Environmental protection is not about preserving water quality or endangered species or clean air. It is about preserving man.
That was the message of Robert F. Kennedy Jr., a renown environmental lawyer and son of slain Democratic presidential candidate Robert F. Kennedy. He called on Utahns to join the environmental battle to save the planet from the destruction of polluters and subsidized corporations who would sacrifice limited natural resources for a quick profit.
"It's not for the sake of fishes and birds and animals, but because it enriches us," Kennedy told several hundred people who attended the Weldon J. Taylor Lecture Series at Westminster College. "When we destroy nature, we impoverish ourselves."
Kennedy, a lawyer with the Natural Resources Defense Council, used his speech to call for tougher enforcement of existing environmental laws and to criticize Congress for attempting to weaken those laws. In fact, if laws passed by the Republican-controlled Congress had been signed into law, there would not be any significant environmental protection remaining, he said.
"That is not an exaggeration.

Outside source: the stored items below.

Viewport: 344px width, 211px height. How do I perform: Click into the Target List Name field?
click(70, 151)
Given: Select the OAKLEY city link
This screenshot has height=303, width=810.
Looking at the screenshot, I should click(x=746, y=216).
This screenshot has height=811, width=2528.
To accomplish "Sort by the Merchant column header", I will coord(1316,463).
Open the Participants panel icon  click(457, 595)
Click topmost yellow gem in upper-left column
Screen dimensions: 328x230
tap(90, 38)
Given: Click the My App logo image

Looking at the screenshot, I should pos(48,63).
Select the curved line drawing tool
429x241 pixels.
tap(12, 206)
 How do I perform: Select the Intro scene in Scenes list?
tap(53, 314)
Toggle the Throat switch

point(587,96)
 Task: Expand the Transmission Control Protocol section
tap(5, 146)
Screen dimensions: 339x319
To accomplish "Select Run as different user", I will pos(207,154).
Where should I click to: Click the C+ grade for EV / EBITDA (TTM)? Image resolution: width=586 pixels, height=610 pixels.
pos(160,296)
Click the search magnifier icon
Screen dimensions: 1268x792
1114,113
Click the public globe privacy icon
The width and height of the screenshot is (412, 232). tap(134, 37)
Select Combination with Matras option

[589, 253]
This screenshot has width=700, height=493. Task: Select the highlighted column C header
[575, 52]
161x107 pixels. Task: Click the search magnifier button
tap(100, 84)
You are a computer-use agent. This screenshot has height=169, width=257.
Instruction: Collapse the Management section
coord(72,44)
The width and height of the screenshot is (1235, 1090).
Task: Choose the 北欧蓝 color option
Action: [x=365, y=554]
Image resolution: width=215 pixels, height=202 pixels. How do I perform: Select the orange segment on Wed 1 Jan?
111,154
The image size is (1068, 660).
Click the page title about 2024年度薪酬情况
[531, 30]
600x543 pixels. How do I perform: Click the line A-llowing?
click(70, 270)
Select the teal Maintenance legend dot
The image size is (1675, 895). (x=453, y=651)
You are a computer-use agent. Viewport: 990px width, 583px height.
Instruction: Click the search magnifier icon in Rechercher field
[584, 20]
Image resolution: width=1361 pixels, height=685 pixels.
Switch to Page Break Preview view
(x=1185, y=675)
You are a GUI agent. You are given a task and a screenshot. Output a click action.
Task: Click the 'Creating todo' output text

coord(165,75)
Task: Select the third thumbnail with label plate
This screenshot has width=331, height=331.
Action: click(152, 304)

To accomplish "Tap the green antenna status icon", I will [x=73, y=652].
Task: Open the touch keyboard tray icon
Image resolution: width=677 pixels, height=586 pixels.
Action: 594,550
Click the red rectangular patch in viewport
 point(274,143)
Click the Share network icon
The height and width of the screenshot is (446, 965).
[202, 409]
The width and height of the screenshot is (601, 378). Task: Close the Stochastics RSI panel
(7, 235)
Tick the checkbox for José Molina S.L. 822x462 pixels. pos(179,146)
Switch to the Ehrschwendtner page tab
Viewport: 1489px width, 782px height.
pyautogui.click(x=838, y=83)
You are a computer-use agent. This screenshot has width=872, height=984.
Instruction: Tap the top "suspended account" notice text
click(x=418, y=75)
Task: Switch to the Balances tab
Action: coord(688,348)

It is not hyperbole," he said.
Kennedy has earned a reputation across the country for his highly successful legal attacks on corporate polluters, particularly along the Hudson River in New York. He has since expanded his attention to environmental problems in other countries.
Recently, the Bahamas governing party warned Kennedy to stay out of a local dispute over a $400 million luxury housing development. Kennedy said the development would destroy historic sites, harm coral reefs and erode beaches, prompting government officials to warn they would bar him for working illegally in the Bahamas.
Most of his attention has been focused on forcing corporations and governments to comply with existing laws. Kennedy said those who seek to undermine the nation's environmental laws use a false argument, that somehow citizens have to choose between economic prosperity and environmental protection.
Yet wise stewardship of natural resources makes good economic sense and preserves resources for future generations. But corporations are bent on extracting as much wealth as they can with no regard to the future, much as if someone were to drain a pond to get all the fish rather than fishing for just what they need, Kennedy said.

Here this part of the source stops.